HOW TO COMPLETE THIS TASK: Your output should be the lines from the one containing "Given: Select the 未装备 empty bone slot" through the end of the listing, exact and inclusive, with no pictures.

WORKING DATA:
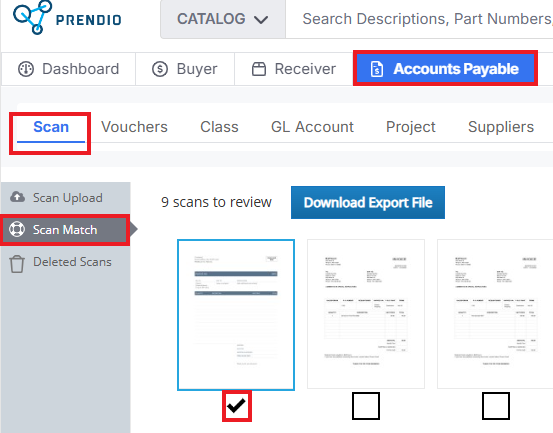The width and height of the screenshot is (553, 433).
Task: Open the CATALOG dropdown
Action: [223, 19]
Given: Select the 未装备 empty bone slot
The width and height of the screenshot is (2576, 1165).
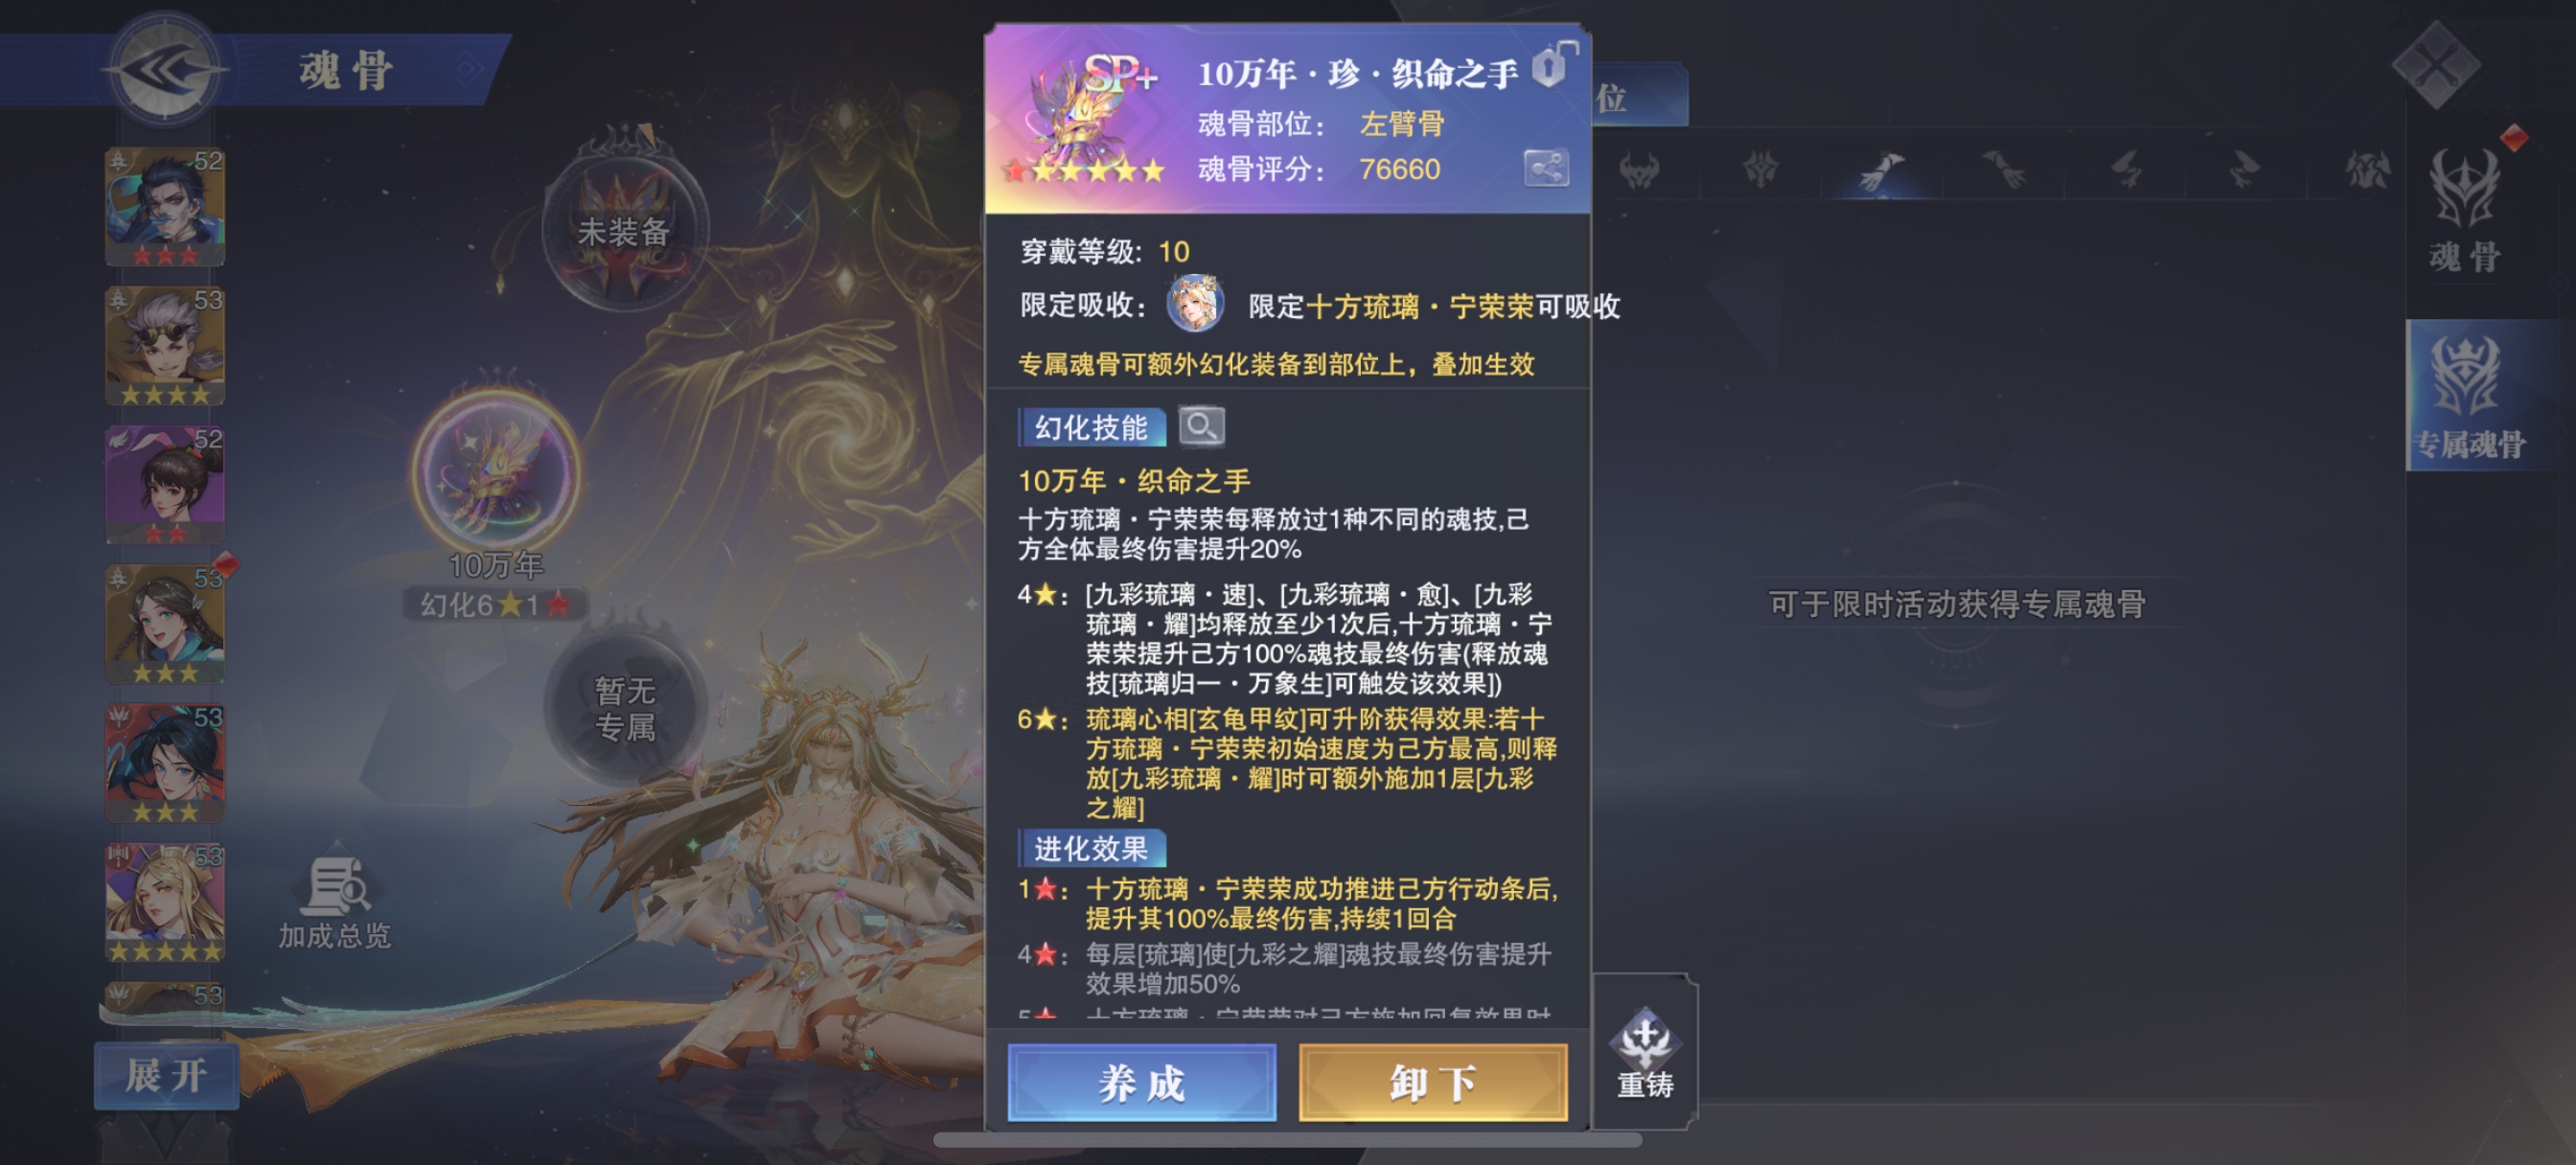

THE ANSWER:
Given: Select the 未装备 empty bone slot
The width and height of the screenshot is (2576, 1165).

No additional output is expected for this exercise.